Tuesday, August 02, 2005

SetUp and Teardown are still not good

At dinner tonight we had a wonderful discussion about testing. One topic was why SetUp and Teardown (S&T) are wrong, which I've previously blogged about. My biggest issue with S&T is that it's used to enforce DRY at the expense of readability.

Image a test that did not use S&T, it would do exactly what you wanted all in one test method (with possible helper private methods). There would be no where else to look for logic, variable declarations, or mock verifies. Wouldn't it be nice if all tests were that readable.

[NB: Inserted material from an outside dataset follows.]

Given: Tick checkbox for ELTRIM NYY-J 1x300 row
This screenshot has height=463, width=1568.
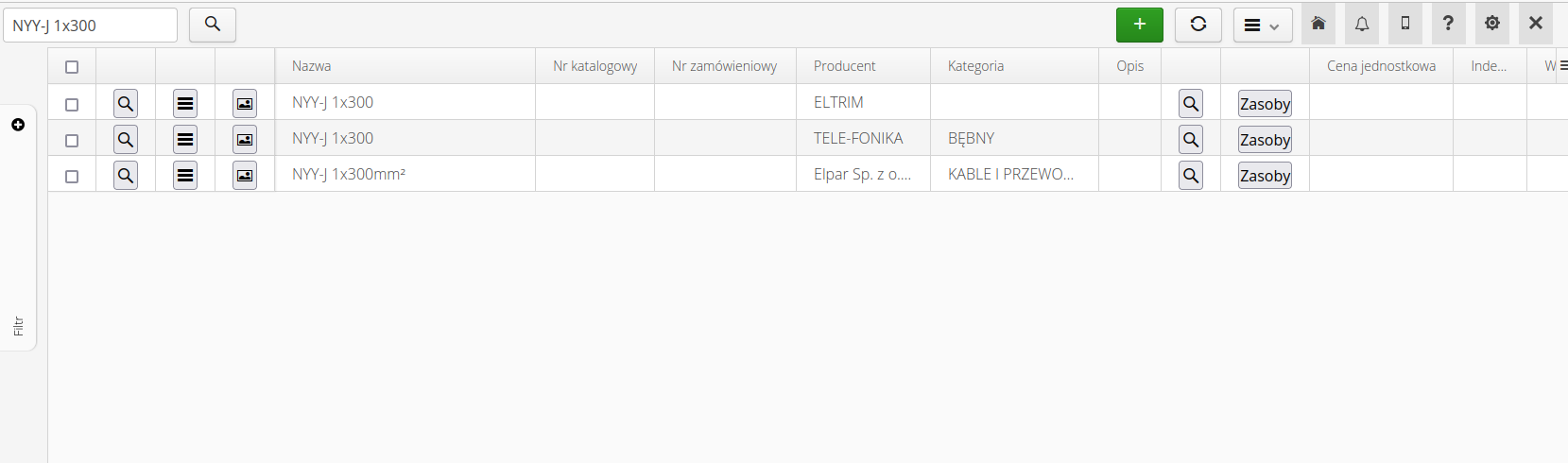Looking at the screenshot, I should (x=72, y=105).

Unfortunately, somewhere along the way we started sacrificing readability. Also, we started blindly following rules like DRY without considering context. Sure, DRY is a great rule, but what if the duplicate code only appears within the class? What if it were only 1 line, like a variable declaration? Do you really gain anything by abstracting it to a SetUp method? Yes, you gain the ability to only make changes in one place. But, if you could make the change in one place, ensure that it changed everything correctly, and not sacrafice readability. Does this magical feature exist? Find and Replace (in this file/class only). What about more than 1 line of duplicate code? Once upon a time this was handled with private methods and the flow of a test was easy to follow. Times were simpler then, but now we do "the simplest thing that could possibly work", or do we?

Tests are procedural by naturue. Allowing developers to read tests in a procedural manner just makes sense.